Unraveling Scoping Phase Money Laundering

The period identified is that runs from August 17, 2012, to November 30, 2014. During this period the three Moldovan Banks were consequently subjected to key shareholder changes, which had the effects of shifting ownership to a sequence of unrelated people and companies. Thereafter every bank involved stated engaging in a sequence of incontestable transactions, that were not economically viable, and ultimately led to a huge deterioration in their financial statements that they were no longer viable according to the international economics standards (Nizhnikau, 2016). This phase was referred to as the scoping phase, which was characterised by coordinated actions from the banks involved to maximise the available liquid cash to facilitate a huge movement of increased lending by the three Moldovan Banks to Moldovan organisations.

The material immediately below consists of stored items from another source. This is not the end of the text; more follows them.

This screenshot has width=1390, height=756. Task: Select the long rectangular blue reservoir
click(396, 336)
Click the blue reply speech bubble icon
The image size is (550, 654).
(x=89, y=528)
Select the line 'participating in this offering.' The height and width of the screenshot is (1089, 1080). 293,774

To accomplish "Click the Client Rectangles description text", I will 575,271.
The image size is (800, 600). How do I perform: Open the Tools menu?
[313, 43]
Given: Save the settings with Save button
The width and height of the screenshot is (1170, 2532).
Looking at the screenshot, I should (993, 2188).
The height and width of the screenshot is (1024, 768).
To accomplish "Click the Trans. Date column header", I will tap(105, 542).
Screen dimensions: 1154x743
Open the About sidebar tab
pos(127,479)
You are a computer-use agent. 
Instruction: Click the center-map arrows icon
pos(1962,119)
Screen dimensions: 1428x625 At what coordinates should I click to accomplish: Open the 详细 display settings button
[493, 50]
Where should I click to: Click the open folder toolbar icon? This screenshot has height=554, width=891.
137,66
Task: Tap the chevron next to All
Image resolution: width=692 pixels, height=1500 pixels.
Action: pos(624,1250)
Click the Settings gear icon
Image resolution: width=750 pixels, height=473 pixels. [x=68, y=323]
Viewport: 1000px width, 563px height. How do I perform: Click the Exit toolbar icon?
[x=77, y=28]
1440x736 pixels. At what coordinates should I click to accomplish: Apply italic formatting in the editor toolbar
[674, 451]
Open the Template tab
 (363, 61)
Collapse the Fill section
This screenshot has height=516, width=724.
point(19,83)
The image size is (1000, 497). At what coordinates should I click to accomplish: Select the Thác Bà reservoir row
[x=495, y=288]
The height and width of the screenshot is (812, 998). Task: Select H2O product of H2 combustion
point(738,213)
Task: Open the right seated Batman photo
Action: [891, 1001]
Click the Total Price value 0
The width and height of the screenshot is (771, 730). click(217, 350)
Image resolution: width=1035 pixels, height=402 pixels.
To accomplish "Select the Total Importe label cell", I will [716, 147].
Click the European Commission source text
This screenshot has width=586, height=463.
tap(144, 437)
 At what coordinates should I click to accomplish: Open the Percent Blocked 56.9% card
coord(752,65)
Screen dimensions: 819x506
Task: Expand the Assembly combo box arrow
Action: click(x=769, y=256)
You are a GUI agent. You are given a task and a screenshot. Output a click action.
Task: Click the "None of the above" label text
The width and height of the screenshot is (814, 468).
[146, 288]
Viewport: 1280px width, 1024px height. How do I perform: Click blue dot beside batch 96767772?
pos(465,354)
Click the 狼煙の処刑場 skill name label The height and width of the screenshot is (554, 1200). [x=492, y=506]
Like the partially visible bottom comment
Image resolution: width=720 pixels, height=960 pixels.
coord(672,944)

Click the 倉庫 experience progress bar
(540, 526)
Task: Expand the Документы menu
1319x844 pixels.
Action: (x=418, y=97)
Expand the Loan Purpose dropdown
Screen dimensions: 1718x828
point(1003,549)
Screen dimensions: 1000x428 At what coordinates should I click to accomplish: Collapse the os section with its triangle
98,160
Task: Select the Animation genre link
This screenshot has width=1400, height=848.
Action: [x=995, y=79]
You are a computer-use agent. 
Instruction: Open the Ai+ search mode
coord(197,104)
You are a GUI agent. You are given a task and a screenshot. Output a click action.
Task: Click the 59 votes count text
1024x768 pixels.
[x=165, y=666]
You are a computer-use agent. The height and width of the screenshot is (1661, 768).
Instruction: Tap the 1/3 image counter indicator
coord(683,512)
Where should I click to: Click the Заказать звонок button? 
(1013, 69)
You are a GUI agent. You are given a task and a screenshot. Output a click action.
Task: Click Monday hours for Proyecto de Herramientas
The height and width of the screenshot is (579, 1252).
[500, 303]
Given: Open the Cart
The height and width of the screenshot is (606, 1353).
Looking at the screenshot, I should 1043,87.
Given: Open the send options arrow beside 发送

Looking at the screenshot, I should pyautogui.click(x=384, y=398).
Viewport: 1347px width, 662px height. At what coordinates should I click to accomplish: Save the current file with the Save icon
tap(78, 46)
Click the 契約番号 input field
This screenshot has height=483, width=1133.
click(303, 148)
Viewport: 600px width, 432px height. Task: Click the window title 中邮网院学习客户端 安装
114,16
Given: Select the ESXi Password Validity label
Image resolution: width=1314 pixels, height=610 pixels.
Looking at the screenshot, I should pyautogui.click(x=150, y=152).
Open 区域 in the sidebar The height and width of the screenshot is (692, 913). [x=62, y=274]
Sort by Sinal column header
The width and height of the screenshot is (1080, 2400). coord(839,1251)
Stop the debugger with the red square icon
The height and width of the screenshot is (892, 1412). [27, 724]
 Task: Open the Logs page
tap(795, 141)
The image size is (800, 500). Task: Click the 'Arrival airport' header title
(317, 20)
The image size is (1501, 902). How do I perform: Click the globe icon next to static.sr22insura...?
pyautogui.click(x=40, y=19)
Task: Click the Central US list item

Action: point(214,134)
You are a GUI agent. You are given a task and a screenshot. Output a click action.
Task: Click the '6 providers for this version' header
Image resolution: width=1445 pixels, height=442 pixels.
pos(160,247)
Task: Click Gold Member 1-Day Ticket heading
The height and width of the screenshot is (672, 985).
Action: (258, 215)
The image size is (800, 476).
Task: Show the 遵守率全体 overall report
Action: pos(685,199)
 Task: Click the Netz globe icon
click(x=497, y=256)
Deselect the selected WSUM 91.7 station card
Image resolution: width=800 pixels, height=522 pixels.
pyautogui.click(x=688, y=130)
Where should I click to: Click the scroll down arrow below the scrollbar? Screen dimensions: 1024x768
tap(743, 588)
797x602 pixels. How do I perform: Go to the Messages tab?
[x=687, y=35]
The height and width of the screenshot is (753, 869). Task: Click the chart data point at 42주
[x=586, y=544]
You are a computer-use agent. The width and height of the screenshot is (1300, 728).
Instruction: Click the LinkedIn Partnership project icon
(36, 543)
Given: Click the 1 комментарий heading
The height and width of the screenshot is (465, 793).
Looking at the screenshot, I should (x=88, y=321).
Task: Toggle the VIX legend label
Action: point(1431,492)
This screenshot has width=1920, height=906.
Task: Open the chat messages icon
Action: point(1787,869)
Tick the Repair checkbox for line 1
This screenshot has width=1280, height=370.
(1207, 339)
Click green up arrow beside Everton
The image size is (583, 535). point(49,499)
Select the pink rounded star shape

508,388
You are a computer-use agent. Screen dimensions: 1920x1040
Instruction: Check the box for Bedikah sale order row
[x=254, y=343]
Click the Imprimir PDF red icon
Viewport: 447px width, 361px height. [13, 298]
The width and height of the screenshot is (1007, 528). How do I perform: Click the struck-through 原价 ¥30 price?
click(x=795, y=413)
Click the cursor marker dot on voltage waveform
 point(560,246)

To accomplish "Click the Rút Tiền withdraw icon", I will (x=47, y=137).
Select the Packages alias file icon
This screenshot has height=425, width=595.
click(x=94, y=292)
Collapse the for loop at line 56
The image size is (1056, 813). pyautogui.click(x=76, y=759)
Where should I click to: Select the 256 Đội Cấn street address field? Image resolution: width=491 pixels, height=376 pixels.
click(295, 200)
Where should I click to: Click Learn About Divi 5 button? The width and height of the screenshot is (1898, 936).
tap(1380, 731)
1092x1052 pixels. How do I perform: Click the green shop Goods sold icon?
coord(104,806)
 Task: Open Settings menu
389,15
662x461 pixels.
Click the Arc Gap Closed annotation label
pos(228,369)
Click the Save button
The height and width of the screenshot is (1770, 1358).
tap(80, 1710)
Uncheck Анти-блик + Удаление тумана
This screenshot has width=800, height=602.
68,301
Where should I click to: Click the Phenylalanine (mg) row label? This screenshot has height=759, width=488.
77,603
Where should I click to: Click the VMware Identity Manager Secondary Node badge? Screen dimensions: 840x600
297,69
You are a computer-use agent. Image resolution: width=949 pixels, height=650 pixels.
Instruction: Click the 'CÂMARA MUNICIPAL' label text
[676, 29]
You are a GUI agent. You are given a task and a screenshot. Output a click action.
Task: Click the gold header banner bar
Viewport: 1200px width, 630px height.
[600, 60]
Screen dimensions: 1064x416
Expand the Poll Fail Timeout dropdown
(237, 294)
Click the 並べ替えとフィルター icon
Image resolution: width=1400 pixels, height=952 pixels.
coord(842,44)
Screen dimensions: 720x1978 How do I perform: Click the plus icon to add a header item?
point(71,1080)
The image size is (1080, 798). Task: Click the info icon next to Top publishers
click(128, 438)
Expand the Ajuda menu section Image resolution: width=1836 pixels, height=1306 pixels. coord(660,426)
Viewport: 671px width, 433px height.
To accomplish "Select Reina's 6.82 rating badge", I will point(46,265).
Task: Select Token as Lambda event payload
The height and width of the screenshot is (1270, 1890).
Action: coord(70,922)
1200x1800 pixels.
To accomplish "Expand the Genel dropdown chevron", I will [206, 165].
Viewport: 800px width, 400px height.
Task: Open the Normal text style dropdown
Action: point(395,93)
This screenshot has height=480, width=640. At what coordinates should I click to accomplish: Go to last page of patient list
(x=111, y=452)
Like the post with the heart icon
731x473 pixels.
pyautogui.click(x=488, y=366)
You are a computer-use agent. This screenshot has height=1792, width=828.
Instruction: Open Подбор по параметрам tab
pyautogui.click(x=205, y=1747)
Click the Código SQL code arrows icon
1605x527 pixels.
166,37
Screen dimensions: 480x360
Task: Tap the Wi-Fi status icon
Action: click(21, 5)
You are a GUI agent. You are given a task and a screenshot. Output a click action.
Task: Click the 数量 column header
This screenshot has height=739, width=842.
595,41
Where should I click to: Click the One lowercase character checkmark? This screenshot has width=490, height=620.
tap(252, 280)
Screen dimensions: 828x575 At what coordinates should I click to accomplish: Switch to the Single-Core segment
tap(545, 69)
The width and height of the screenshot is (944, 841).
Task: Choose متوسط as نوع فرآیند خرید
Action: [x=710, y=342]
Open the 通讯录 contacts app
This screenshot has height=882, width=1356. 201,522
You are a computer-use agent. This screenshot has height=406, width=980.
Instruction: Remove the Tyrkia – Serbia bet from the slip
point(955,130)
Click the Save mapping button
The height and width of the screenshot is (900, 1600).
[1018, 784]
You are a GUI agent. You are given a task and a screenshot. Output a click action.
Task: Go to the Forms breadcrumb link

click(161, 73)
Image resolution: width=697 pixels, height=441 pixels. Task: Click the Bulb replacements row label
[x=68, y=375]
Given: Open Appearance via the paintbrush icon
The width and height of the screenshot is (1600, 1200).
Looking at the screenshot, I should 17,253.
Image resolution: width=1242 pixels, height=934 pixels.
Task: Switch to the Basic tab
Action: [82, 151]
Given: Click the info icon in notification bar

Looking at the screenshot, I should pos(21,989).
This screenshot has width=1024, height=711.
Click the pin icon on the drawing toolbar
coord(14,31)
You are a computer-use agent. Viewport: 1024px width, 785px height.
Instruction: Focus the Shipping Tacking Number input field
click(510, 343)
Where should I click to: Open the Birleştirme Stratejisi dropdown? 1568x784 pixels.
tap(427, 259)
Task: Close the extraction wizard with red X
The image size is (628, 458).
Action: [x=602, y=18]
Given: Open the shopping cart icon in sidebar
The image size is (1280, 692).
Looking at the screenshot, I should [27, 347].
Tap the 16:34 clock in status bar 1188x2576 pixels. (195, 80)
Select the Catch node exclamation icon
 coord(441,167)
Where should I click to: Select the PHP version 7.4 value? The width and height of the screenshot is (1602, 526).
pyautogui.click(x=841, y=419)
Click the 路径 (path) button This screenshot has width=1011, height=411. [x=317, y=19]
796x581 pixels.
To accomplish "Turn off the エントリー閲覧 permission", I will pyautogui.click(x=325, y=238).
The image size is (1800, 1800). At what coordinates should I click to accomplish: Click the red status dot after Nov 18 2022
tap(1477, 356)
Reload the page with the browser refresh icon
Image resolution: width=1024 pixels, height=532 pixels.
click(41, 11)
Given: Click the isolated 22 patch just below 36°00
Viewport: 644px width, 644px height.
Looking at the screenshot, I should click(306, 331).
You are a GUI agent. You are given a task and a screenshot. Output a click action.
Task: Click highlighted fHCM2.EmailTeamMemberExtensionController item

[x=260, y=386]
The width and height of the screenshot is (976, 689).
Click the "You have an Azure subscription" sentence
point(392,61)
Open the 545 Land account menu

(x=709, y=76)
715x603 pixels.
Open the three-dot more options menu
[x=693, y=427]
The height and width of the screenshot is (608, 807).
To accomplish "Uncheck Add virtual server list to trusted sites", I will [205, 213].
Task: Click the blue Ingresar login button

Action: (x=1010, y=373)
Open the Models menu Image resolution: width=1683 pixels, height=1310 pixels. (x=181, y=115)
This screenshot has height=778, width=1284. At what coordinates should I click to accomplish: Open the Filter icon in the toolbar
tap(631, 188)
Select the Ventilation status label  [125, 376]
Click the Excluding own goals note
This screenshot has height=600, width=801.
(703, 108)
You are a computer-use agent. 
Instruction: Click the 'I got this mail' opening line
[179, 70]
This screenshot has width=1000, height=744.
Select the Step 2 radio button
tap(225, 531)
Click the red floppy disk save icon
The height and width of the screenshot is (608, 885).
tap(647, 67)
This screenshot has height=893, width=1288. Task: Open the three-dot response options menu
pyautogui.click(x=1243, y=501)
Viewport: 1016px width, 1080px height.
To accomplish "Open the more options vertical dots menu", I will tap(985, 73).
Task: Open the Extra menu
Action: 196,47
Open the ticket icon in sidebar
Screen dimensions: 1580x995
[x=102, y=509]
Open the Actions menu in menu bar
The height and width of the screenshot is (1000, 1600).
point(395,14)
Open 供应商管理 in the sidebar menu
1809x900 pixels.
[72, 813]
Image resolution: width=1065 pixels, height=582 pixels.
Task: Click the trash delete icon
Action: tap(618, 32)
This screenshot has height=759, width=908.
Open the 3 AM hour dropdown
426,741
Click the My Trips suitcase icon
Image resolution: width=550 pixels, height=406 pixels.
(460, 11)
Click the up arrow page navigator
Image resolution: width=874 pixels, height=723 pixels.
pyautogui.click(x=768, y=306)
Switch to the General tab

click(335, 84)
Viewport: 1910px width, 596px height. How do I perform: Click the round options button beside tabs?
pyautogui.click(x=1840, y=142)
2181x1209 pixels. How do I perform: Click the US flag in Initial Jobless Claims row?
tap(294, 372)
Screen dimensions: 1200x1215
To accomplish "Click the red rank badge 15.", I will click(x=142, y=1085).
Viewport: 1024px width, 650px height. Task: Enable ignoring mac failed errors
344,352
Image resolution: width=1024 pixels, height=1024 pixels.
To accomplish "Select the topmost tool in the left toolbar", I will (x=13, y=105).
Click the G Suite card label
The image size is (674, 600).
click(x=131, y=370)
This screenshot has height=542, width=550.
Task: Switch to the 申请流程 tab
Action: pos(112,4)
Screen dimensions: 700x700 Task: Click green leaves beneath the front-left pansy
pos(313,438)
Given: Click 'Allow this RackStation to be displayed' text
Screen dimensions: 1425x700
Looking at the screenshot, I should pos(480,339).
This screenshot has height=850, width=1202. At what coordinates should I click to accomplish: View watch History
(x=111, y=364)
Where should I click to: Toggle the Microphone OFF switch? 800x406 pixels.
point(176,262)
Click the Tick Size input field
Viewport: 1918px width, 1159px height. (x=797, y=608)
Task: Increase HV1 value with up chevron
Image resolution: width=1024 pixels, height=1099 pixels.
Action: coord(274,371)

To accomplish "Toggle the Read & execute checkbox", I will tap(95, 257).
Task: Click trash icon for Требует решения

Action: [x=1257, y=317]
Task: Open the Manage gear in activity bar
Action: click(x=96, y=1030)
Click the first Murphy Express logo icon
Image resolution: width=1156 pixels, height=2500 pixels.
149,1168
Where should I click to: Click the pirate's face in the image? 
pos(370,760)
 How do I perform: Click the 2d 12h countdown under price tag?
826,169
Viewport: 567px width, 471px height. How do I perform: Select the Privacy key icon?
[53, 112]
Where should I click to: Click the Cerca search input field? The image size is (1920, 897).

Preliminary examinations revealed that these entities efficiently formed a group of related parties whose loan receipts from the banks were channelled through complex web transactions using mainly UK Limited Partnership with Latvian bank accounts (Dillman 2007, p. 123). In response to this multifaceted laundering process, most of the loaned money was channelled back to Moldova to pay the existing loan exposure, and create an impression that these were genuine business loans, which gave room for the associated party loan portfolio to keep increasing, whilst an estimate of $600 million degenerated to bank accounts across various jurisdictions.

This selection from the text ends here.